Friday, September 2nd, 2016

Majority of foreign buyers buying luxury homes

Ephraim Vecina
REP

The real estate industry cannot be trusted to remain objective about the B.C. government’s recent imposition of a 15 per cent property transfer tax on foreign buyers, according to a veteran observer.

In an August 31 analysis, The Globe and Mail national affairs columnist Gary Mason noted that the emergence of an increasingly loud chorus against foreign investors—supposedly funnelling unchecked sums into Canadian real estate—essentially left B.C. officials with no choice but to take quick action.

“The province’s long-governing party faced the real prospect of losing next year’s election unless it did something to address public anger over the high cost of housing. Which is how we ended up with the government in July imposing a 15-per-cent property-transfer tax on foreign nationals buying real estate in Metro Vancouver,” Mason wrote.

The industry’s response to the tax has been baffling, he added, especially since their concerns about foreigner-driven price spikes became visible only recently.

“It was not long ago that the real estate community in Metro Vancouver held an unequivocal view of the notion foreign nationals from China were buying up the region in bulk and forcing house prices obscenely skyward in the process: It was unadulterated bunk,” Mason said.

“It has been fascinating, in the interim, to observe the angst the tax has stirred in the same real estate sector that had been insisting foreign nationals had little to do with the spectacular rise in house prices. Today, many [industry players] are suggesting sales have fallen off a cliff since the tax was introduced. Prices are cratering.

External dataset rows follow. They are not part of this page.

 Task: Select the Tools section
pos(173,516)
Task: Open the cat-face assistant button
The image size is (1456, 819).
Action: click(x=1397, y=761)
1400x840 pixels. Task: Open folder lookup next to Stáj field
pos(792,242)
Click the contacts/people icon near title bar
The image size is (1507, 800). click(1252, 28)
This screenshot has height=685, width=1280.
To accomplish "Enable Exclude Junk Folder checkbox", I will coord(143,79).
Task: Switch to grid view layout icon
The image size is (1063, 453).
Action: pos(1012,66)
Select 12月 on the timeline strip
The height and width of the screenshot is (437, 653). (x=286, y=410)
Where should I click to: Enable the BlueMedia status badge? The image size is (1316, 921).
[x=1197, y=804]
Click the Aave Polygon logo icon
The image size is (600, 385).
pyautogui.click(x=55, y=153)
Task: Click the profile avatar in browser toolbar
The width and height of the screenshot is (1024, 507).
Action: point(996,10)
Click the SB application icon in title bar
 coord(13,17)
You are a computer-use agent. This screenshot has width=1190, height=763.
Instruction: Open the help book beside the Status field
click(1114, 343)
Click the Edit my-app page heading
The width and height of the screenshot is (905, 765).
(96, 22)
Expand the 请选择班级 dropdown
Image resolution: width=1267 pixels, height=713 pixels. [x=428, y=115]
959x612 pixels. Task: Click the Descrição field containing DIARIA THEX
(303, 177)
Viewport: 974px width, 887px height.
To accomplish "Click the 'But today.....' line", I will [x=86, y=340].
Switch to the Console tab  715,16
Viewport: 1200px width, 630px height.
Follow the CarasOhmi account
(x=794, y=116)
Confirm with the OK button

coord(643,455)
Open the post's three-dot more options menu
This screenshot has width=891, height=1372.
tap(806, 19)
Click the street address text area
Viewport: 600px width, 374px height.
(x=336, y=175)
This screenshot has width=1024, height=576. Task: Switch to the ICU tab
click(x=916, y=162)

The analyst argued that any Chicken-Little-style warnings of the “death of real estate” in B.C. would be “ludicrous”.

“What it may affect is the eye-popping commissions many agents in this province, and in particular Metro Vancouver, have been pocketing,” Mason mused. “If the tax has, in fact, slowed sales activity, this is only a good thing, as the gold-rush mentality that had taken hold was creating a price bubble that had become increasingly concerning for lending institutions across the country.”

“It is clearly impossible for the real-estate industry to separate the public good from its own self-interest,” Mason concluded. “Consequently, most anything [agents] or their proxies say about this issue needs to be greeted with profound skepticism, if not outright dismissal.”